呆れと、怒りと、心配とが入り混じった、当時の母にしてはちょっと珍しい顔をして、私を見、怪我がないのを
確かめて、足元に転がったお雛様の首を拾った。
その時の母の顔を、私は一生忘れない。
本当に人形のようだった何事も無関心な母の目が、まるで命が吹き込まれていくように潤み、涙があふれ、
ペタンと床に座り込み、子供のようにウェッ、ウェッ、と泣き始めた。
最初、私が雛段を崩した事が悲しくて母は泣いているのかと思って、私も一緒になってウェッ、ウェッと泣いた。

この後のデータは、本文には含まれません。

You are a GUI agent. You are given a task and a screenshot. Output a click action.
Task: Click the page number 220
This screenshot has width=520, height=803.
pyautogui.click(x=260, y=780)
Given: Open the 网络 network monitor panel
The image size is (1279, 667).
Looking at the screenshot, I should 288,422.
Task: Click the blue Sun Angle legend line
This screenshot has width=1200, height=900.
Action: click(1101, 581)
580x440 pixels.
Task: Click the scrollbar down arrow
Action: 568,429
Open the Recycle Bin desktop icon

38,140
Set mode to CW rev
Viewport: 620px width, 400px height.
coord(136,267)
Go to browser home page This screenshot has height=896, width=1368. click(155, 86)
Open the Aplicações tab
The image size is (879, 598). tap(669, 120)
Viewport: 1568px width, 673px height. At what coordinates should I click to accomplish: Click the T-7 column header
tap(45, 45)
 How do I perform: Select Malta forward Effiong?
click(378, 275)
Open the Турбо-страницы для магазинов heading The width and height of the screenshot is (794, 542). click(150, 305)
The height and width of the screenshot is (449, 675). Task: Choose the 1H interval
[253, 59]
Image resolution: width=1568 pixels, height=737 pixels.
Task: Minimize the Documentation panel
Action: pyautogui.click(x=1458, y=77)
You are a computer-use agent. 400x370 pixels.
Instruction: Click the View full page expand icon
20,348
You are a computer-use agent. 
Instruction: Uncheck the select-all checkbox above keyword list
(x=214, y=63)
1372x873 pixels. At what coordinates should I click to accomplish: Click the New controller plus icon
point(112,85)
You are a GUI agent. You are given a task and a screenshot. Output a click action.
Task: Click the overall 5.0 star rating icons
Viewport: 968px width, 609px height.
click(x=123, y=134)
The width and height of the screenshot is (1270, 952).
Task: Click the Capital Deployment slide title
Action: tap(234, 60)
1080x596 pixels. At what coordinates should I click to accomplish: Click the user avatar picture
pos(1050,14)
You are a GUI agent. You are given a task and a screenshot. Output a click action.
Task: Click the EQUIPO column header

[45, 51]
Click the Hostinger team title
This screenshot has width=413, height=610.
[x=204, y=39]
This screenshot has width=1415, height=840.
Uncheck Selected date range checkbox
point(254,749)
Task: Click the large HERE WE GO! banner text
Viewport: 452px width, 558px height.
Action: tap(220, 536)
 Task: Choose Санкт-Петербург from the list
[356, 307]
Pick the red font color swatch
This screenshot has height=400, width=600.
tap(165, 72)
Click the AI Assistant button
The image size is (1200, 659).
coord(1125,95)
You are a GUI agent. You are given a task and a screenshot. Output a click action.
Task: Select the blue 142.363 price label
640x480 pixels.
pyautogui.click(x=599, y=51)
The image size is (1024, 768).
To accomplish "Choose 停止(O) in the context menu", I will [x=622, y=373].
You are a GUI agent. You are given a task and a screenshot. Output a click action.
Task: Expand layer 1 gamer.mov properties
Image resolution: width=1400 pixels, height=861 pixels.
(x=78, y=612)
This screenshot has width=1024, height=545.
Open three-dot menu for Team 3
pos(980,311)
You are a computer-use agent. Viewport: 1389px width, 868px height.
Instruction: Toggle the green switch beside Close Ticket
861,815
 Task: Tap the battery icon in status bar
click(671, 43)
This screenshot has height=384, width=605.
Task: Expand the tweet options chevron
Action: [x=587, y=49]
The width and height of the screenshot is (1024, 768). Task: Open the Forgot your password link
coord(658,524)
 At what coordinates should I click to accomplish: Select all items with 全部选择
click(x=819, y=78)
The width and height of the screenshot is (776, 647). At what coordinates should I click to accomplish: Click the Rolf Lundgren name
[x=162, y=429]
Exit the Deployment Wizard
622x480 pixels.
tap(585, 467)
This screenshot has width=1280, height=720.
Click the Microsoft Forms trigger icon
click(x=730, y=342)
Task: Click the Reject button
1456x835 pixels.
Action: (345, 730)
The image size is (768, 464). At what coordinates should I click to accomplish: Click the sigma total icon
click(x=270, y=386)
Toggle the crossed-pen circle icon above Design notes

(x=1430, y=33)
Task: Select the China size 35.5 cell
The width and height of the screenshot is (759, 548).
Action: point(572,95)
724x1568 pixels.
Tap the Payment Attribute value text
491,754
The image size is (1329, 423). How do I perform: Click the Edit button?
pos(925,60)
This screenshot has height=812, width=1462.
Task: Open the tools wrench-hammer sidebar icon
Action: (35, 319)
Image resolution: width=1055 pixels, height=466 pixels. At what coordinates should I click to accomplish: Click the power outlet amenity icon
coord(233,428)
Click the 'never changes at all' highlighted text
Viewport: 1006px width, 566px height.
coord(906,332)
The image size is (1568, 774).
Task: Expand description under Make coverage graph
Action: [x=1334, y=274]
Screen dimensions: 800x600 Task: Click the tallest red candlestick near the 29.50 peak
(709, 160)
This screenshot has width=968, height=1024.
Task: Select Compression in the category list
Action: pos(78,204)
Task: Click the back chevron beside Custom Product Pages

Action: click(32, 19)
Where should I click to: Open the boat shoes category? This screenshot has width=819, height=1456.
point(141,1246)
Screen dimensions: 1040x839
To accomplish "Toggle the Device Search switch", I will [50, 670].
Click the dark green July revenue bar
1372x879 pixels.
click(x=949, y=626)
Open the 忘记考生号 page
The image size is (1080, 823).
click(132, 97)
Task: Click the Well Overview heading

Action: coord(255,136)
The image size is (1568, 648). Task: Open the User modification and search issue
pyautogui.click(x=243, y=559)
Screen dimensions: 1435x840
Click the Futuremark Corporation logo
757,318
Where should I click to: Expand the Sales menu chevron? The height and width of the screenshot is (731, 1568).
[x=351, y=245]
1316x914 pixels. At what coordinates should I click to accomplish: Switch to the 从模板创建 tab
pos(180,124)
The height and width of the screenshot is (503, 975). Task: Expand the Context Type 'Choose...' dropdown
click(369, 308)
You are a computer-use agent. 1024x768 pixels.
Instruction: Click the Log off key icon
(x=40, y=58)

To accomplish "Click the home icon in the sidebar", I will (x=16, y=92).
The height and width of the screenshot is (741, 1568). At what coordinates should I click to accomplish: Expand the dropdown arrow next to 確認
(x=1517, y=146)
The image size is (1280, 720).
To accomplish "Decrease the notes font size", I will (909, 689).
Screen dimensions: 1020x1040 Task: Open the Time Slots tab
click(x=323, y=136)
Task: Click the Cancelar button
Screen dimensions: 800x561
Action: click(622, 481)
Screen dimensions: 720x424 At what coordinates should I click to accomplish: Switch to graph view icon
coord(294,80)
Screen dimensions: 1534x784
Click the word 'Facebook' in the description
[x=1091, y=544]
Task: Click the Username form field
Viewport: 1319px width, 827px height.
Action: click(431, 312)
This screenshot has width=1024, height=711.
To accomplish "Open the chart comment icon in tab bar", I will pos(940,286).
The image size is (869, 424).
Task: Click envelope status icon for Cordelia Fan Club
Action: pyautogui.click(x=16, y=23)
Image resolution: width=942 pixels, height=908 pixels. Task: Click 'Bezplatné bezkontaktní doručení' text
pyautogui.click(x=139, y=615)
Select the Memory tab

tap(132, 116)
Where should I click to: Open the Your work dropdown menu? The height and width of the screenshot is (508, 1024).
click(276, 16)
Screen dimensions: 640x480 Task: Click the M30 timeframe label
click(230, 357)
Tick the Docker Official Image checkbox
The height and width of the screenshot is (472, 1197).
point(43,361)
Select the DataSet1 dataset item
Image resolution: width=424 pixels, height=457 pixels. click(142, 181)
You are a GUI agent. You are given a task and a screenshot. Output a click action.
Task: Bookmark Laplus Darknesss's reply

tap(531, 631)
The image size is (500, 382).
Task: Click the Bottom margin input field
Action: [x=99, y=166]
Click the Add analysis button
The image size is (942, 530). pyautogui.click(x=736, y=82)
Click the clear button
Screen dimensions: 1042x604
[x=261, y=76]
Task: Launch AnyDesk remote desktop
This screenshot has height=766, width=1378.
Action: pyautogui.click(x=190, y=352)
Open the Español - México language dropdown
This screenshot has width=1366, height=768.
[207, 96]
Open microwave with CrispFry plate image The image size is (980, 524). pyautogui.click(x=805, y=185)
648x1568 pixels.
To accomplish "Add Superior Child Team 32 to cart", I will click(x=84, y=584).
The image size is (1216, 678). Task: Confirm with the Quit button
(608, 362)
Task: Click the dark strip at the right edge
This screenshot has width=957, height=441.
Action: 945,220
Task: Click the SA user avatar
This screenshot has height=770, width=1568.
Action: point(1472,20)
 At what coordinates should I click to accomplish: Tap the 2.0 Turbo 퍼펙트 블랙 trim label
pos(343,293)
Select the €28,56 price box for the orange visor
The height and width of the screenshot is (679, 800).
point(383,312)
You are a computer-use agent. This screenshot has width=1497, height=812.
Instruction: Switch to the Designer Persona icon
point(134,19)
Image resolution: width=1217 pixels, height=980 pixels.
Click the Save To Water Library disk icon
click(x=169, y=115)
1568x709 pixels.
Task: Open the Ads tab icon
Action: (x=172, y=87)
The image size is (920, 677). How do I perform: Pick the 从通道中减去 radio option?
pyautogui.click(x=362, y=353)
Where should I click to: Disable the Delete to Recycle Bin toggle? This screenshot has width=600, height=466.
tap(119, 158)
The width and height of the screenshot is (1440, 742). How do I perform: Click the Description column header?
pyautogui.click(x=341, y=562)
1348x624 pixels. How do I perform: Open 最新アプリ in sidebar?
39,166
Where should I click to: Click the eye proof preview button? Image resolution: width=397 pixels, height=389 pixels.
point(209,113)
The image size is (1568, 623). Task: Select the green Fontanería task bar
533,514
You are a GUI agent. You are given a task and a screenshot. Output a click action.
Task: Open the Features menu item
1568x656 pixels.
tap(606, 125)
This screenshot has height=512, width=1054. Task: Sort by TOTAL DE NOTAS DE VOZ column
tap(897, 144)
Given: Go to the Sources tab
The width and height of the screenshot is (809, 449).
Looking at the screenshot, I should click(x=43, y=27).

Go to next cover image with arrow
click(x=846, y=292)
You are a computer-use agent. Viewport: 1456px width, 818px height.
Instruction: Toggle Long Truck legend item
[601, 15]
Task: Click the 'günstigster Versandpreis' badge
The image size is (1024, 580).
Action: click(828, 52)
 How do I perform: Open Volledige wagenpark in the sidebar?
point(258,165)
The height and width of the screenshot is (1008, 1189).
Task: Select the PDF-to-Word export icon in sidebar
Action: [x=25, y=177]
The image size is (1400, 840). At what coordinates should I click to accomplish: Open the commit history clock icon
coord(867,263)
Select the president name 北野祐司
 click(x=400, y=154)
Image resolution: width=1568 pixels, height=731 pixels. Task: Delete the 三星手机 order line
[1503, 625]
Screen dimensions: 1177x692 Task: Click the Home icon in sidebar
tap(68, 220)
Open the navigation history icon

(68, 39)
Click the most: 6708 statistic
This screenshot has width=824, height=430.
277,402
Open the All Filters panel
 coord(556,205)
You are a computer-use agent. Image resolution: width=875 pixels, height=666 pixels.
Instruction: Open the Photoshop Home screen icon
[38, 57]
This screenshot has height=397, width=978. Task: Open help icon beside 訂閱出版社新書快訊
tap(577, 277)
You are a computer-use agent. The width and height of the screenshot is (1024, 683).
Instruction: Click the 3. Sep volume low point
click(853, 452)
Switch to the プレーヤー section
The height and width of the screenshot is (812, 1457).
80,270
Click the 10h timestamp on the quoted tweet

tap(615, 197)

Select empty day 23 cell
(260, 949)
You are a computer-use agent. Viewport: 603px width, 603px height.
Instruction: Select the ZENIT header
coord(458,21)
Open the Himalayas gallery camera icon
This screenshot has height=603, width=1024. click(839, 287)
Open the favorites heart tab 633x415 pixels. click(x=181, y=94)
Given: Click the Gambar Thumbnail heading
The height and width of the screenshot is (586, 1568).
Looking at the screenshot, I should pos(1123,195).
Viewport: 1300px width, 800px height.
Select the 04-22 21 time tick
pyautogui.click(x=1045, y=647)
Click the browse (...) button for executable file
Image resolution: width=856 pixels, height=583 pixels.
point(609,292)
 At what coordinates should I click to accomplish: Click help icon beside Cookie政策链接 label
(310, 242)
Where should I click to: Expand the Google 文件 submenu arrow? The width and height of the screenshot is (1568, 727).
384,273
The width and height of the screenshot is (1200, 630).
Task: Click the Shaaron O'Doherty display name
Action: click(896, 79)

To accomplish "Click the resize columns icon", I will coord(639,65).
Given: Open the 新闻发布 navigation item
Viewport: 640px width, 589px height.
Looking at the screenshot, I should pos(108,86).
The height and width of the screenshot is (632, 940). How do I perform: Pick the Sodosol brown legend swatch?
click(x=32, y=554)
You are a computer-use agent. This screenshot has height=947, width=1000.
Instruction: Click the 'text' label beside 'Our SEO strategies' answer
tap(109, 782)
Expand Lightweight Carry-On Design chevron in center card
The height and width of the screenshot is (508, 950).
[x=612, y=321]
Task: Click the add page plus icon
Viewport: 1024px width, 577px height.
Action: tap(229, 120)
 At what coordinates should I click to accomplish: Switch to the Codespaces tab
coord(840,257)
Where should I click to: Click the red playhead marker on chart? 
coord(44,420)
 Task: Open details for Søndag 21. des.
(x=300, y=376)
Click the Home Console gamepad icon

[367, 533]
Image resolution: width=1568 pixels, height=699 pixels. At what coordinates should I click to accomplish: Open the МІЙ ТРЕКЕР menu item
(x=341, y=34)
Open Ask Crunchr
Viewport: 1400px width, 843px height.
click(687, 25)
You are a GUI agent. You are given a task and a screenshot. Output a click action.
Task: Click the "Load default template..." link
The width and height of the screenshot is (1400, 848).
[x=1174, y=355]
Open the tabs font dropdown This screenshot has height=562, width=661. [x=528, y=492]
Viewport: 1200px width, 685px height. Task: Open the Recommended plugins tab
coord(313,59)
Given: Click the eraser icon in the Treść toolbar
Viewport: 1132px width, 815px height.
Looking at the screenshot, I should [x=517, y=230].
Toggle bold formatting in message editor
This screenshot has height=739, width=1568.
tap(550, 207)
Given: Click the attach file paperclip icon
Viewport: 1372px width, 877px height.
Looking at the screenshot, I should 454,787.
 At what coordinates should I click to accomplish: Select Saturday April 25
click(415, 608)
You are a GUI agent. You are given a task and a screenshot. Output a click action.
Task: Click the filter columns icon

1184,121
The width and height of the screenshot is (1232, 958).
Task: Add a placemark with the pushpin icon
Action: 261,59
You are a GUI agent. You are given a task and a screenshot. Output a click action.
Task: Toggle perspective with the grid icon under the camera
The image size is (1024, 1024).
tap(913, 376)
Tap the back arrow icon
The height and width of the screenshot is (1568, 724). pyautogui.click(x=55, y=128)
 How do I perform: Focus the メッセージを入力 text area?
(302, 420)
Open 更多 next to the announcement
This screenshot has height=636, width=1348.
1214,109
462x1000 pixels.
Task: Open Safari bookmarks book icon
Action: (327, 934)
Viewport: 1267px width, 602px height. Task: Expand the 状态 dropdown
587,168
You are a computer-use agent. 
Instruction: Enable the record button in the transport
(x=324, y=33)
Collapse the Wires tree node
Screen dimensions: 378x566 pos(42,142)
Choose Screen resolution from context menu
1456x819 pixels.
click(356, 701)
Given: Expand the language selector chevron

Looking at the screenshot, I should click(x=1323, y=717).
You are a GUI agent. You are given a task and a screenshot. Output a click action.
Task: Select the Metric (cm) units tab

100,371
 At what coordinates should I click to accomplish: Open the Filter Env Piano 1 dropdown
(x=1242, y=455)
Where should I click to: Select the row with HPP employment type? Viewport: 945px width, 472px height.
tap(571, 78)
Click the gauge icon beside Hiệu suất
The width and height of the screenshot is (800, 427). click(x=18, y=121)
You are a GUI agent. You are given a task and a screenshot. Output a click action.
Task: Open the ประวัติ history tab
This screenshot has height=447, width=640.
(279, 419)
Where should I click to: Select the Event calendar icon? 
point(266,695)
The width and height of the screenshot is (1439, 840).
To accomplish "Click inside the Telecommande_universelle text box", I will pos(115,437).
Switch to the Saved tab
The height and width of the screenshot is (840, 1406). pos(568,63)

そんな私を母は優しく抱きよせ「ゴメンね、花桜ちゃんゴメンね」と泣きながら何度も何度も謝っていた。
私は何の事かわからないけど、母に初めて優しくされた事に興奮して一緒になって泣き続けた。
しばらくそうしていると、母がお雛様の首芯(体に挿す部分)を見つめているのがわかった。
そこには墨で何か文字が書かれていた。私には何が書いてあるのかはわからなかったけど、その文字を見て
母の顔が優しくなったのはわかった。
あたりが薄暗くなるまで、母に抱きしめられていた。そして
「さ、パパが帰ってくるまでに片づけちゃおう」
とにこやかに言って、雛人形を祖母が持ってきたとおりにふたりで桐の箱に片付けた。
それからの母は魔法がかかった、いや魔法がとけたようによく笑い、よく話す人になった。
あれから20年。
私も当時の母の年齢になった。
隣には3歳の娘。いろいろあって今はシングルマザー。
そして目の前には、あの桐の箱がある。